**RECORD EXCERPTS**

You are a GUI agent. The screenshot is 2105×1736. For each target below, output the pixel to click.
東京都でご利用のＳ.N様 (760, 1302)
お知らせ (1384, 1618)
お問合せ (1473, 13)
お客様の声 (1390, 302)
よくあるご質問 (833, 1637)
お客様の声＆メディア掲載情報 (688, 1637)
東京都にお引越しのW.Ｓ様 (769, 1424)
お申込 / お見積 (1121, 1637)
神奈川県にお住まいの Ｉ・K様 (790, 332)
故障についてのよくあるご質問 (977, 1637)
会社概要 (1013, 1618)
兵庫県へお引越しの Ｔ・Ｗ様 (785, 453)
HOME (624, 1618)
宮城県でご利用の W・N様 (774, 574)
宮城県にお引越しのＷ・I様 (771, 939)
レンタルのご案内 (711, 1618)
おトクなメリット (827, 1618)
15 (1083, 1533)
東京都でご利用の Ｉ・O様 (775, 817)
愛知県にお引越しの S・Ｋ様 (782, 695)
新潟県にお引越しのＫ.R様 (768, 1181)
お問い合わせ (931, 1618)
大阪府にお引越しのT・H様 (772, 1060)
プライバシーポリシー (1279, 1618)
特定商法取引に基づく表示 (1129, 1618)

---

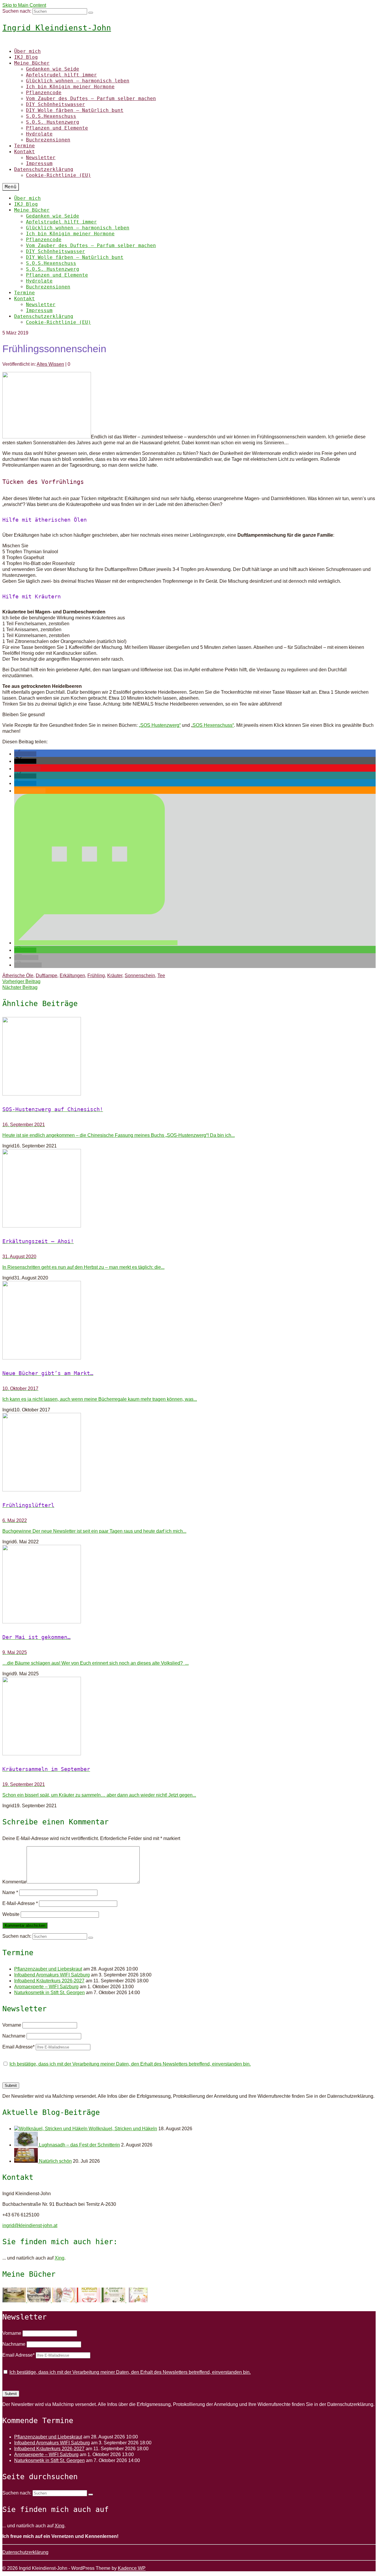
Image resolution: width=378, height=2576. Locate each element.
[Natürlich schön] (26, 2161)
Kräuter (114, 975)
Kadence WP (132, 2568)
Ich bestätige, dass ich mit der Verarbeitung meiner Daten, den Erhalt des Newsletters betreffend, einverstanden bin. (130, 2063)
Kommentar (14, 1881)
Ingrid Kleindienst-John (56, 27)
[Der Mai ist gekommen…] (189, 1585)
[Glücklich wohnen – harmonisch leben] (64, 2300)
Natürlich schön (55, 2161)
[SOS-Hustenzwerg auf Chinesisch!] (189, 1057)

==

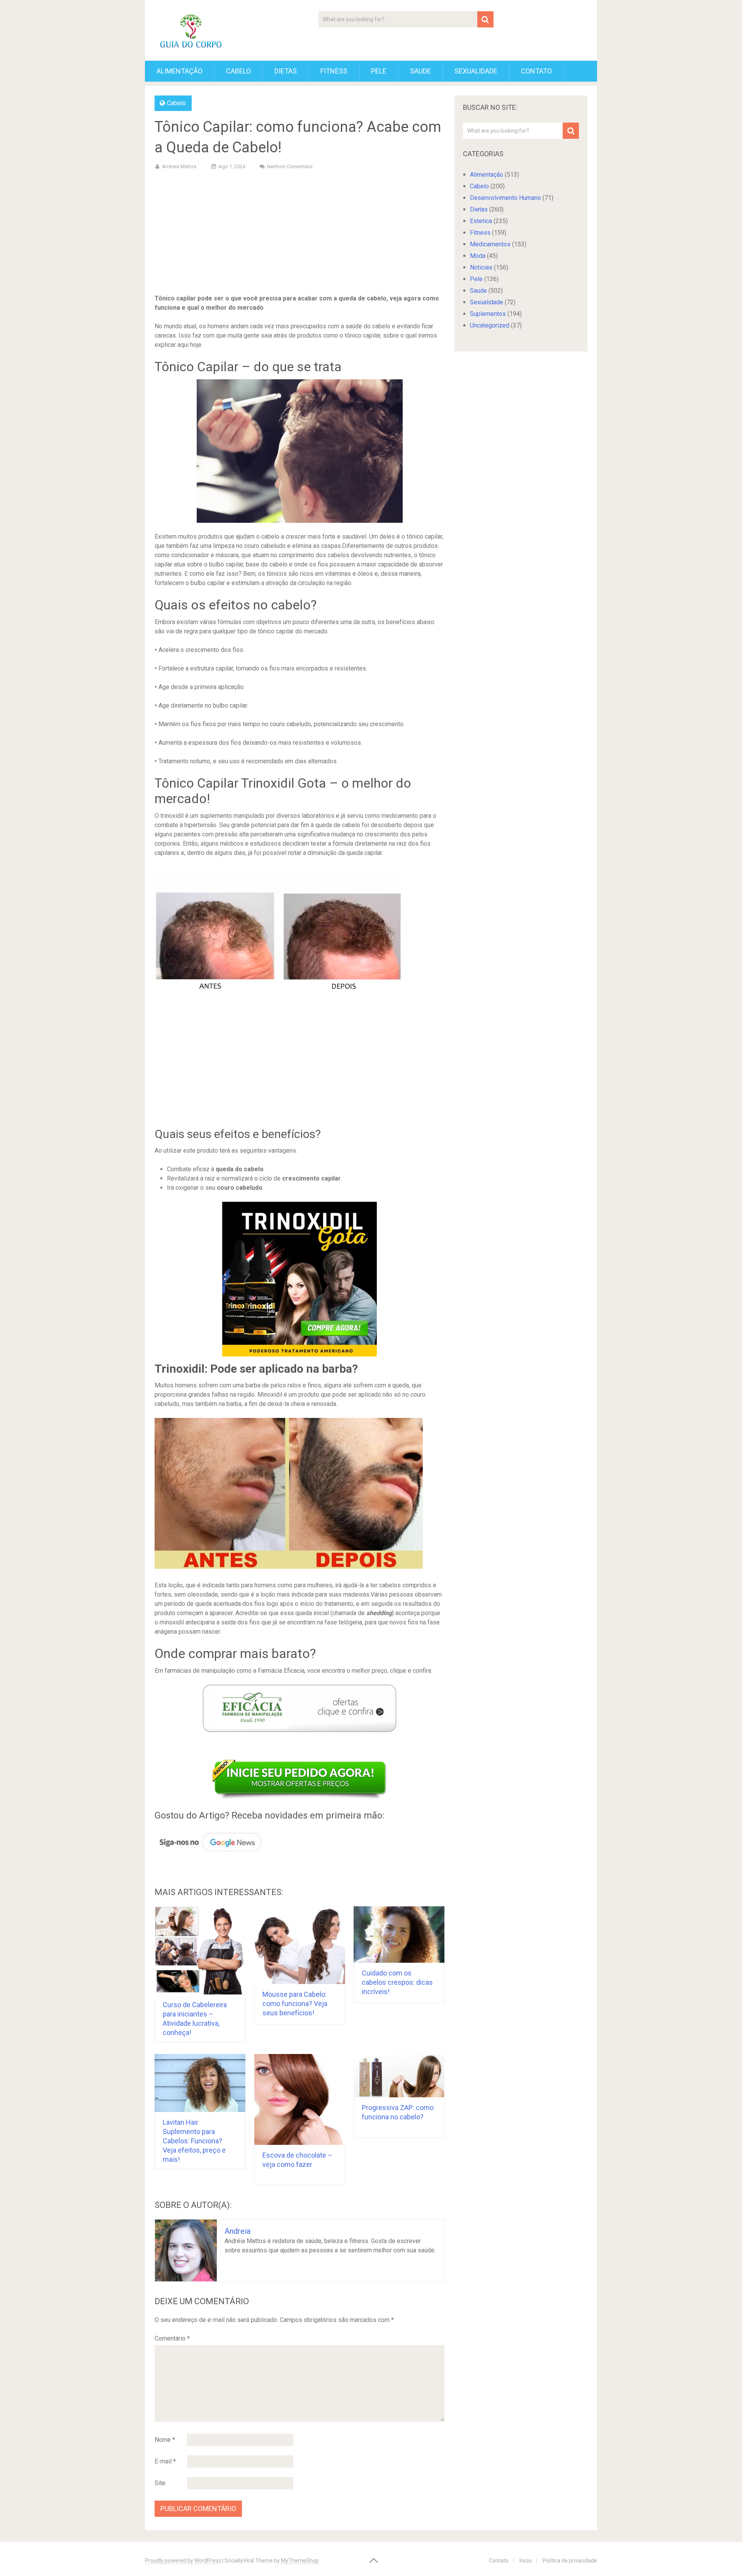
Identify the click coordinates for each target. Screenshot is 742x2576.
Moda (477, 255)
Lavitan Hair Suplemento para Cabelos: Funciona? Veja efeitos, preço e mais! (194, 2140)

**WHAT NEEDS TO BE DONE**
From the line containing "You are a GUI" down to the line containing "特定商法取引に基づく表示 (1129, 1618)" in the material above, reproduce every line exactly, including the two end lines.

**WRITTEN SOLUTION**
You are a GUI agent. The screenshot is 2105×1736. For each target below, output the pixel to click.
東京都でご利用のＳ.N様 (760, 1302)
お知らせ (1384, 1618)
お問合せ (1473, 13)
お客様の声 (1390, 302)
よくあるご質問 (833, 1637)
お客様の声＆メディア掲載情報 (688, 1637)
東京都にお引越しのW.Ｓ様 (769, 1424)
お申込 / お見積 (1121, 1637)
神奈川県にお住まいの Ｉ・K様 (790, 332)
故障についてのよくあるご質問 (977, 1637)
会社概要 (1013, 1618)
兵庫県へお引越しの Ｔ・Ｗ様 (785, 453)
HOME (624, 1618)
宮城県でご利用の W・N様 (774, 574)
宮城県にお引越しのＷ・I様 (771, 939)
レンタルのご案内 (711, 1618)
おトクなメリット (827, 1618)
15 (1083, 1533)
東京都でご利用の Ｉ・O様 (775, 817)
愛知県にお引越しの S・Ｋ様 (782, 695)
新潟県にお引越しのＫ.R様 (768, 1181)
お問い合わせ (931, 1618)
大阪府にお引越しのT・H様 (772, 1060)
プライバシーポリシー (1279, 1618)
特定商法取引に基づく表示 (1129, 1618)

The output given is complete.